Excalidraw React web-app assets

excalidraw-assets
├── build.gradle.kts (1)
├── config-overrides.js (2)
├── node_modules (8)
├── package.json (3)
├── public (4)
│   └── index.html
├── src (5)
│   ├── App.tsx
│   ├── index.tsx
│   ├── react-app-env.d.ts
│   └── styles.css
├── tsconfig.json (6)
└── yarn.lock (7)
  1. The Gradle build configuration, configure node and yarn tasks, also defines input/output for better cache-ability.

  2. This is a webpack override configuration, used by react-app-rewired, in particular it allows to inline source maps to allow debugging in a JCEF devtools.

  3. Usual package.json that declares dependencies, with unbounded ranges.

  4. The location of the index.html

  5. The location of the React app sources in typescript.

  6. Configuration file necessary for typescript.

  7. A Yarn lock file represents the exact dependencies, it allows reproducible builds.

  8. The node_modules folder is where the dependencies are downloaded.
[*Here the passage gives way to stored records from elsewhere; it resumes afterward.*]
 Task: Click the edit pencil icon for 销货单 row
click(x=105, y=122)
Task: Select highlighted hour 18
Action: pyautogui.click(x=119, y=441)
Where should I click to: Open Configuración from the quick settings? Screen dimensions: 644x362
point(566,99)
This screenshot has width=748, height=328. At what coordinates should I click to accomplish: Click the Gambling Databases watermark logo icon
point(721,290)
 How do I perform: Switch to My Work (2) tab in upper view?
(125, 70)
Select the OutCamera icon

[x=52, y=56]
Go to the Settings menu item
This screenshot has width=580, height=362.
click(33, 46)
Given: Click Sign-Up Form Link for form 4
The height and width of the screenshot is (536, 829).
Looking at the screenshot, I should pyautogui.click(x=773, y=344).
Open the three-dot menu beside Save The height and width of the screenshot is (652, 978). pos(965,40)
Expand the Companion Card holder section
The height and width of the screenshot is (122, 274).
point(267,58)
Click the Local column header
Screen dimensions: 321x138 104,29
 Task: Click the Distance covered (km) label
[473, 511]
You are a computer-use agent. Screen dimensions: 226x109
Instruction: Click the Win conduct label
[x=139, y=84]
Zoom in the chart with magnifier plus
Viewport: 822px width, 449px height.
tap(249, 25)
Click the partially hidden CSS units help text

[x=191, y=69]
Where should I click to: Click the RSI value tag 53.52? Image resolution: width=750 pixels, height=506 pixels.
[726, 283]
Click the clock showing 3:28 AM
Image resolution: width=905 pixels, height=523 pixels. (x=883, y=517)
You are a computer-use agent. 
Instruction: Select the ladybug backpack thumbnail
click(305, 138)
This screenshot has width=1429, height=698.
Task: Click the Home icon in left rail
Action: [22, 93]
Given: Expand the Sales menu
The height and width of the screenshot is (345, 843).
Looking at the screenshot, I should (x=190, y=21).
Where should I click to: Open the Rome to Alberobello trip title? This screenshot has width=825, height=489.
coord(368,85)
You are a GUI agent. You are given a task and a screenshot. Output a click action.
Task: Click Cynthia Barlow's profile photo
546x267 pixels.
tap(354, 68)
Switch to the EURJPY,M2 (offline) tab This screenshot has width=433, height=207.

Its location is hardcoded in node or npm.

A note about the Excalidraw React Web App

JS and React are stranger things to me, their official documentation can be overwhelming at first; I found this blog post useful to introduce me to basic concepts.

On the same topic, here’s a blog post with the typescript angle.

Plugin code base

The plugin is a usual Gradle project, most of the sources are written in Kotlin.

Also a JDK 17+ is now needed to run Gradle.

TODO : describe plugin.xml, and package structure.

Running the plugin in the sand-boxed environment

Use the predefined task Run Plugin, whose configuration is saved in the .run folder.

Plugin DEBUG logs

This plugin is using the diagnostic logger at DEBUG level, that means the log events will be appended in the usual idea.log.

However, the log category has to be configured at DEBUG level, in order to do so

  1. Run the plugin configuration

  2. Once the sand-boxed IDE is ready, open Help | Diagnostic Tools | Debug Log Settings…​

  3. Enter #com.github.bric3.excalidraw

The sand-boxed IDE’s log file is located here : plugin/build/idea-sandbox/system/log/idea.log.

Once the sandbox has been run once, this configuration will appear in the following file under the following element:

plugin/build/idea-sandbox/config/options/other.xml
/application/component[@name='PropertiesComponent']/property[@name='log.debug.categories']

Inspect UI

The sand-boxed IDE should be launched with internal mode enabled.

Enable UI Inspector : Tools > Internal Actions > UI > UI Inspector

Dependencies source code

Unfortunately, some dependencies sources are not available, in particular rd. This project was bumped to 2022.2 and gradle-intellij-plugin is now able to pull the sources, which now embed the ones of JCef are embedded.

If this is ever interesting to you, it’s possible to clone sources of [JetBrains/jcef](https://github.com/JetBrains/jcef). Whe running the app one can use the JCEF type org.cef.CefApp, and get the version something along CefApp.getInstance().getVersion() then checkout the matching branch e.g. git checkout cef-81.2.24.

JetBrains/rd

Part of this code is generated from C/C#, however types that are interacted with are available in this rd project. Since updating to 2022.2 the jar don’t have the version in its name, so unsure about what’s following but the releases seems somewhat aligned to IntelliJ releases so 2022.5 then navigate the repo to the associated tag.